### Exercise data
- Opening Delimiter -

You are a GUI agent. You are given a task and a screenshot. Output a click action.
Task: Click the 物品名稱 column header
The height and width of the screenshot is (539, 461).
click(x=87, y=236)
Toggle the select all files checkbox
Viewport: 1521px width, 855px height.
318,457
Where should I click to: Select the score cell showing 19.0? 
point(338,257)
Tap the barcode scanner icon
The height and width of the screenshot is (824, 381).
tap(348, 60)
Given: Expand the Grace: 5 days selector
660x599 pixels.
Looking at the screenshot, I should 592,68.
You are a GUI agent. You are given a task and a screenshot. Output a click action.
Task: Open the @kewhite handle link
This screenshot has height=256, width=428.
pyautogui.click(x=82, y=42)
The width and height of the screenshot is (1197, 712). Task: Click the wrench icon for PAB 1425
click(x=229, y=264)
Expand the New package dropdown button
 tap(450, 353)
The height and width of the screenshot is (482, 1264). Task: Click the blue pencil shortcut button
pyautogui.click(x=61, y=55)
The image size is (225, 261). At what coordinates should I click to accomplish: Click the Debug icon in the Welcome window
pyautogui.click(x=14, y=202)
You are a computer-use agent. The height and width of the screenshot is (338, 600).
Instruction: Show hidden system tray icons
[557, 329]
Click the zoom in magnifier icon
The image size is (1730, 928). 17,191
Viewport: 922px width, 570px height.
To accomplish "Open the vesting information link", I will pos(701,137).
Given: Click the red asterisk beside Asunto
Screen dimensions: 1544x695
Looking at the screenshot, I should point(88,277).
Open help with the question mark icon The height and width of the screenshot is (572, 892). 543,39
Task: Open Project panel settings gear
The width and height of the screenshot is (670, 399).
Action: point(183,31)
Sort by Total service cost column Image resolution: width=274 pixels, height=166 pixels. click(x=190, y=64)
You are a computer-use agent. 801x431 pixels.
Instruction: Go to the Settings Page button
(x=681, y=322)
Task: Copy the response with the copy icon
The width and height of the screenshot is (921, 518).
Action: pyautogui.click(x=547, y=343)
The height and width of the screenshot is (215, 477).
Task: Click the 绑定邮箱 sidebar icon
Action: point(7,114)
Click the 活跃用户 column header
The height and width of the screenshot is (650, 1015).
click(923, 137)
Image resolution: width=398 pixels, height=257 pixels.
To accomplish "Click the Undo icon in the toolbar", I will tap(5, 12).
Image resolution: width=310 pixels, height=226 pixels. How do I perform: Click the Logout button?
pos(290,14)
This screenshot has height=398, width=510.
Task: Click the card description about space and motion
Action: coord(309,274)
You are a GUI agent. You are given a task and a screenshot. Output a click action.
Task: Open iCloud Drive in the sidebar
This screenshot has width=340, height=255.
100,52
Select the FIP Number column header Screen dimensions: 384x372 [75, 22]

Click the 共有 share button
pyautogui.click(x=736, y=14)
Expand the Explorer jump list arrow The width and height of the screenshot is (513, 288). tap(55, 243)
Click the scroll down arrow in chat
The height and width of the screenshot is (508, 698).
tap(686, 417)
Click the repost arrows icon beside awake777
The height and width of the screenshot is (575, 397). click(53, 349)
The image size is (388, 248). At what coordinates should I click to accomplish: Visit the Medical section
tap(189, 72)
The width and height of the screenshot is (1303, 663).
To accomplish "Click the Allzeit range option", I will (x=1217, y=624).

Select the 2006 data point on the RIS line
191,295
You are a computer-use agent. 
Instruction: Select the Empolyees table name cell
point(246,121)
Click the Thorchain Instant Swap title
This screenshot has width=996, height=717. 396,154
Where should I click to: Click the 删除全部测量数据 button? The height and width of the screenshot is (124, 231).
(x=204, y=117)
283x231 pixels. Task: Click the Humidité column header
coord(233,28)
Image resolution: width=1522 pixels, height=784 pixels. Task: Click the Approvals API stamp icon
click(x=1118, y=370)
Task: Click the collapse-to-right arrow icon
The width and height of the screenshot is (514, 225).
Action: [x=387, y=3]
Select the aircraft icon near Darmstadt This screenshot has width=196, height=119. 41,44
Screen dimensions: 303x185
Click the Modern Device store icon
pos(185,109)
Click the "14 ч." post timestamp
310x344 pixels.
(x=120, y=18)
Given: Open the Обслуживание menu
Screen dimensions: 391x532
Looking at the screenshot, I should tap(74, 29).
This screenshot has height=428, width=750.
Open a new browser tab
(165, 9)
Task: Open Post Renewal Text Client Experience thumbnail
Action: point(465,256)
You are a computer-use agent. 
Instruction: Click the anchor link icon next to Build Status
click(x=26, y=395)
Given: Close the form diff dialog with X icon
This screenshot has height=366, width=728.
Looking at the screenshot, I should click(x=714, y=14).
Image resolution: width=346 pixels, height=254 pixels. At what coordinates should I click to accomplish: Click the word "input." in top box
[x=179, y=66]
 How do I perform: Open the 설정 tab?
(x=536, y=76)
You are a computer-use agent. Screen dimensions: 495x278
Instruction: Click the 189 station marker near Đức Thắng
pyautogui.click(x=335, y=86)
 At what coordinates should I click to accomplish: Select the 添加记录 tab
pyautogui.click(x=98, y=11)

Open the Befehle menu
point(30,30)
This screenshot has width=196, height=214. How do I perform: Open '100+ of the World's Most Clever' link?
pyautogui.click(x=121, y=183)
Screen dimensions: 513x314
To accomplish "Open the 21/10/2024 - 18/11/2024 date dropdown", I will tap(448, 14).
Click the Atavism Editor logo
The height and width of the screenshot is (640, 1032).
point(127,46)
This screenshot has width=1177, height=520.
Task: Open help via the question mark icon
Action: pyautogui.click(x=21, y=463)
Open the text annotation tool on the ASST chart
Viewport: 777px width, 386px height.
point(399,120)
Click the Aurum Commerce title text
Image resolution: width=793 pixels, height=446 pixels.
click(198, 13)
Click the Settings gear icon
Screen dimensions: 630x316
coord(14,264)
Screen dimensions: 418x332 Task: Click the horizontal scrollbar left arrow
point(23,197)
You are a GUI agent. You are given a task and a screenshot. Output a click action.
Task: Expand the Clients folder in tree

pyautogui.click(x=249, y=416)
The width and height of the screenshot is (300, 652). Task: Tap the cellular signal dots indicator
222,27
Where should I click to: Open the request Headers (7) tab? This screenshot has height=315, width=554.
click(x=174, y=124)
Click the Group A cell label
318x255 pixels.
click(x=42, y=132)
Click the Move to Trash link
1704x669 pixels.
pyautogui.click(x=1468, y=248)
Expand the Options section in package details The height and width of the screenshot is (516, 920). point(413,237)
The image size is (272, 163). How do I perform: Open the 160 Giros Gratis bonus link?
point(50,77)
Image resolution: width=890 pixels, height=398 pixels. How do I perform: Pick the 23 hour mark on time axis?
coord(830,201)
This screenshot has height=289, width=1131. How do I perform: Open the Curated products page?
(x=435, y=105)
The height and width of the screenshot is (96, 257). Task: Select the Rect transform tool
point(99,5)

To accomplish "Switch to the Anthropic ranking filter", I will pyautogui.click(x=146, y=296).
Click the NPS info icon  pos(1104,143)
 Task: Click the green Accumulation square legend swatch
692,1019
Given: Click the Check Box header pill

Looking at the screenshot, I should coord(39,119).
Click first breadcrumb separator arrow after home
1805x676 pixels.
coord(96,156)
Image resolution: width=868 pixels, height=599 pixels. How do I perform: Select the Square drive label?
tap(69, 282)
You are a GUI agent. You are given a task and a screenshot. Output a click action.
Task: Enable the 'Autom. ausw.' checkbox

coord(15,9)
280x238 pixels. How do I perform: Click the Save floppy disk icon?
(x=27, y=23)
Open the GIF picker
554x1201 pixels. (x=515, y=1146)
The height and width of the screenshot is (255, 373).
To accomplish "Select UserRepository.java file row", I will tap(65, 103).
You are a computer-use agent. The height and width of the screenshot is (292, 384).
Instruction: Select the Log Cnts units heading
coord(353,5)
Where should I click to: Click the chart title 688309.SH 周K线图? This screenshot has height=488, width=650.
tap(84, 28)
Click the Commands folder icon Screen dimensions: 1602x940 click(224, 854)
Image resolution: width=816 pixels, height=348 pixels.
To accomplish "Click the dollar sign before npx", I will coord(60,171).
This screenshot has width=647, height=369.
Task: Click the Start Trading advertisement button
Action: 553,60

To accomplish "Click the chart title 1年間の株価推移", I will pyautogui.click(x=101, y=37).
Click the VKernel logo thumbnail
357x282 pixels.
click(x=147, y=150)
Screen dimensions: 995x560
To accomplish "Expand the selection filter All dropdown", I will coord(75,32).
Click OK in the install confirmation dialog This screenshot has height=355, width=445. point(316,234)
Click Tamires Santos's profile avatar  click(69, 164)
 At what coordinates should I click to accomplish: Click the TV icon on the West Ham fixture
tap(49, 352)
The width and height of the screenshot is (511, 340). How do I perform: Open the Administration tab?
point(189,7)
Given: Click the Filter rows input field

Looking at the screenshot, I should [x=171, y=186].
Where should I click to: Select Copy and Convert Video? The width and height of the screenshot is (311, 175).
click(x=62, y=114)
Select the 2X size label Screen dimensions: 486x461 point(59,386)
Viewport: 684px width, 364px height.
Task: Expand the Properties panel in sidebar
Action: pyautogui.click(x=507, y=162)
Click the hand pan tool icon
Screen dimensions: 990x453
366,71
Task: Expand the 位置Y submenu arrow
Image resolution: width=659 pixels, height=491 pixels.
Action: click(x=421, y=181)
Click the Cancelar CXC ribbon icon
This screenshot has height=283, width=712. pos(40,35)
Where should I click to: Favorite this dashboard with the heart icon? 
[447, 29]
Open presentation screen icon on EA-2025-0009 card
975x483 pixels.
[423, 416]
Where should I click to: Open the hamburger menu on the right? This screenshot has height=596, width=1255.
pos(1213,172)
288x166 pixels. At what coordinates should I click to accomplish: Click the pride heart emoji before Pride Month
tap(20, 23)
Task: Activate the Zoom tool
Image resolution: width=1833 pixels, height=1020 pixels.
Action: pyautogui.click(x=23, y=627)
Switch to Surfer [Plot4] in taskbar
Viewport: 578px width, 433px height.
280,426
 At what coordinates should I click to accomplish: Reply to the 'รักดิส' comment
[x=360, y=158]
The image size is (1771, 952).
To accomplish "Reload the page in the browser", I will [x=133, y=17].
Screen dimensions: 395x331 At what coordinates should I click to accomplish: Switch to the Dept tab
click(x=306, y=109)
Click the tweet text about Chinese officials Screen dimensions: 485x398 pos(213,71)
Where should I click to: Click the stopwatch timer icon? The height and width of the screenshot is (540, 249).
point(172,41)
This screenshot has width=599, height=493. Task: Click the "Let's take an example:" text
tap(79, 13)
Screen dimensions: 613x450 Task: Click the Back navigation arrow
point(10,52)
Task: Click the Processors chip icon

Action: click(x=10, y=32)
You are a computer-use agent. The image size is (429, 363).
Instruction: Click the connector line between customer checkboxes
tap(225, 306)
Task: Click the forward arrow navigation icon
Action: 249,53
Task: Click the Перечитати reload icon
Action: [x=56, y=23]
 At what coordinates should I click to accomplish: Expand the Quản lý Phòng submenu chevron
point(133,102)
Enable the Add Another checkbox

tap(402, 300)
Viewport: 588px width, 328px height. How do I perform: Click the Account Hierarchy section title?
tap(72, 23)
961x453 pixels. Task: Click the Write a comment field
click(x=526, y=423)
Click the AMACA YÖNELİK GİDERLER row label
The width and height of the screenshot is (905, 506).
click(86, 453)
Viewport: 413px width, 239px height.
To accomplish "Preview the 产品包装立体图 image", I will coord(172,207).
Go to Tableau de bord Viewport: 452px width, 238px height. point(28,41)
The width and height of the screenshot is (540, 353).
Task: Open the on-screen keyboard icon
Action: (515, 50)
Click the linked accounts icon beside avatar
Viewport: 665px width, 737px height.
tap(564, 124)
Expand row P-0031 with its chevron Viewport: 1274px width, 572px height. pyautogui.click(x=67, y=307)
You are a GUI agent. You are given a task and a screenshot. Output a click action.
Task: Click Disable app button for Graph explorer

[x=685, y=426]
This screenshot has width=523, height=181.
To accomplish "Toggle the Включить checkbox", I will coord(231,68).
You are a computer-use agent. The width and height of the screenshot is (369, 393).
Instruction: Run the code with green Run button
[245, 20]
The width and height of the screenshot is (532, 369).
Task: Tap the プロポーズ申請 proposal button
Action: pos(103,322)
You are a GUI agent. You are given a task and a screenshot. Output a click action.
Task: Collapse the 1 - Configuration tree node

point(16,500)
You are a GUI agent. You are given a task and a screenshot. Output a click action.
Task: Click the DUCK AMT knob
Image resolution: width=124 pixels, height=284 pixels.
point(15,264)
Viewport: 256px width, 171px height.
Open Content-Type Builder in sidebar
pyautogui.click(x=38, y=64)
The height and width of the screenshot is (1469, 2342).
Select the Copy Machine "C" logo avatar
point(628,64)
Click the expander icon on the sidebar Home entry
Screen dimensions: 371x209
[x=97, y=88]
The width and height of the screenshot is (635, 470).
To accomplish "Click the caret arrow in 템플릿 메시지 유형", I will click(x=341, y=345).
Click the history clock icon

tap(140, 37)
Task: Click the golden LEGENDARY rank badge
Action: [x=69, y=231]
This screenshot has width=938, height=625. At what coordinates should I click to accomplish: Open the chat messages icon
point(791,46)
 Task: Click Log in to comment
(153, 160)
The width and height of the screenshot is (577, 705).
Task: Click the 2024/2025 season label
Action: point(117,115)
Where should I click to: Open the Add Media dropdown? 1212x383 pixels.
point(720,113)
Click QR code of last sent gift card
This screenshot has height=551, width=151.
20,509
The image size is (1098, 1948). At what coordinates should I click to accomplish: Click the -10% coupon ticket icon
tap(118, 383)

- Closing Delimiter -

### Problem statement
Using the records above, filter out every line that lacks the string "computer" and copy the rest.

### Exercise answer
You are a computer-use agent. The height and width of the screenshot is (338, 600).
You are a computer-use agent. 801x431 pixels.
You are a computer-use agent. 
You are a computer-use agent. 
You are a computer-use agent. Screen dimensions: 495x278
You are a computer-use agent. The height and width of the screenshot is (292, 384).
You are a computer-use agent. The image size is (429, 363).
You are a computer-use agent. The width and height of the screenshot is (369, 393).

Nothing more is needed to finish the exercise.